◆ **ИСХОДНЫЙ ТЕКСТ**
|
|
N°34, 02 марта 2010 |
|
ИД "Время" |
|
|
|
|
Игры в классику
Премьера в Берлинском балете
Мода на реконструкции, реставрации, отчаянные или солидные игры с прошлым коснулась и главного театра немецкой столицы: Владимир Малахов поставил в своей труппе «Пери» на музыку Фридриха Бургмюллера.
Впервые одноименный спектакль появился в Париже в 1843 году -- «Пери» родом из того же времени, что «Жизель» и «Сильфида», из времени романтического балета. Ее либретто сочинил Теофиль Готье, и, как положено у романтиков, главный герой терзался между женщиной земной и бесплотным духом, и земная женщина сражение за него проигрывала.
Либретто и музыка остались прежними (впрочем, партитуру перетряхнули Роланд Биттман и Торстен Шларбаум), хореографию же Малахов сочинял заново, поскольку от спектакля Жана Коралли ничего не осталось.
Сочинял, стараясь стилизовать под гравюры первой трети девятнадцатого века, и когда кордебалет замирает группками, будто на ставшей вдруг выпуклой картинке, иллюзия путешествия в позапрошлый век создается полная. Когда же артисты начинают двигаться -- иллюзия рассыпается; но Малахов и не пытался убеждать публику, что все вот ровно так когда-то и было. Он с историей именно играет.
Принц Ахмед (в премьерный вечер роль исполнял сам Малахов) скучает в своем дворце. (Декорация, придуманная Йорди Роигом, обозначает восточную залу с балконом, откуда открывается вид на голубое море и розовеющий в дымке город). Приятель (Аршак Галумян) приводит ему одну одалиску за другой -- и пленницу из Шотландии, и испанку, и француженку, и немку -- все оставляют принца равнодушным. Но вот без приглашения является Пери (Диана Вишнева), не видимая никому, кроме Ахмеда, и герой понимает, что это и есть его истинная любовь. Напрасно прежняя гаремная любимица (берлинская прима Беатрис Кноп) тянет к Ахмеду руки -- мариинская балери... прошу прощения, восточное привидение притягательнее, и слишком настойчивую одалиску уводят аж под конвоем.
Пери также расположена к Ахмеду -- и во втором действии она вселяется в тело убитой при побеге одалиски правящего в данном городе паши.

◆ **РАЗДЕЛ ДАННЫХ**

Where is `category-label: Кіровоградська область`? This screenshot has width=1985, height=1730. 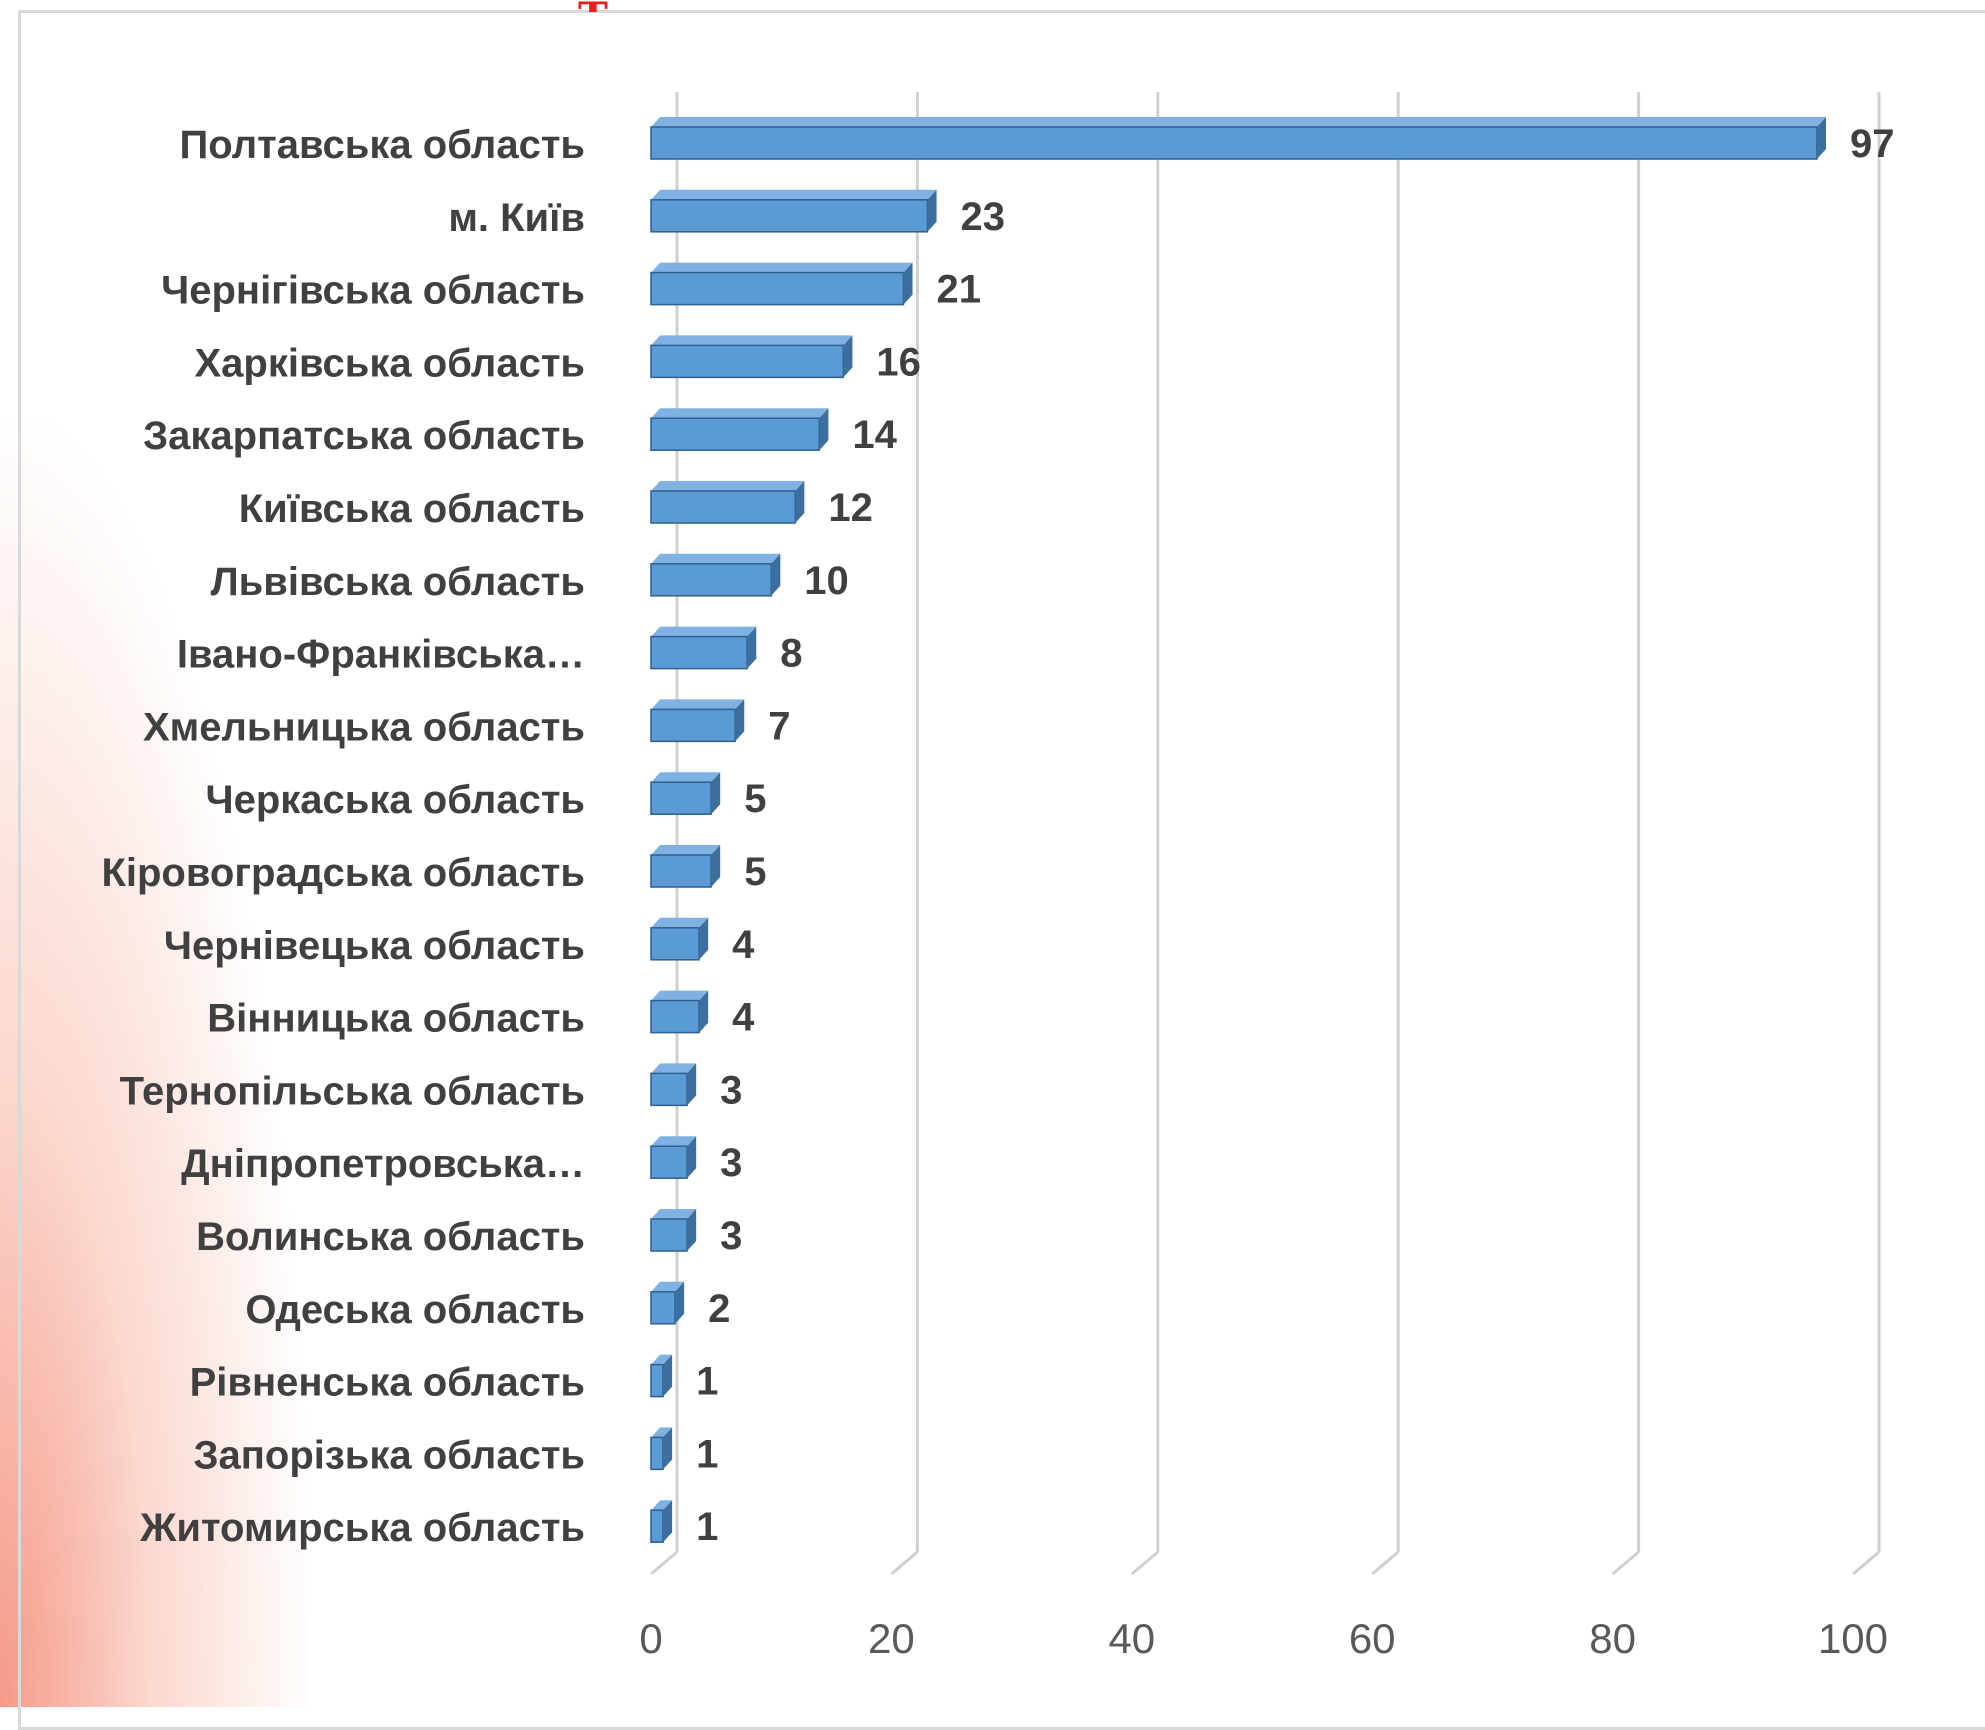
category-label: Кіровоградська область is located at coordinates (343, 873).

◆ **ЗАДАНИЯ**
[1] Почему, согласно рецензии о премьере «Пери», Малахову пришлось сочинять хореографию заново? Ответьте одним-двумя предложениями.
[2] Выпишите из рецензии о премьере «Пери» фрагмент между словами «Принц Ахмед (в» и «аж под конвоем.» включительно.

◆ **ОТВЕТЫ**
[1] Малахов сочинял хореографию заново, потому что от спектакля Жана Коралли ничего не осталось.

[2]
Принц Ахмед (в премьерный вечер роль исполнял сам Малахов) скучает в своем дворце. (Декорация, придуманная Йорди Роигом, обозначает восточную залу с балконом, откуда открывается вид на голубое море и розовеющий в дымке город). Приятель (Аршак Галумян) приводит ему одну одалиску за другой -- и пленницу из Шотландии, и испанку, и француженку, и немку -- все оставляют принца равнодушным. Но вот без приглашения является Пери (Диана Вишнева), не видимая никому, кроме Ахмеда, и герой понимает, что это и есть его истинная любовь. Напрасно прежняя гаремная любимица (берлинская прима Беатрис Кноп) тянет к Ахмеду руки -- мариинская балери... прошу прощения, восточное привидение притягательнее, и слишком настойчивую одалиску уводят аж под конвоем.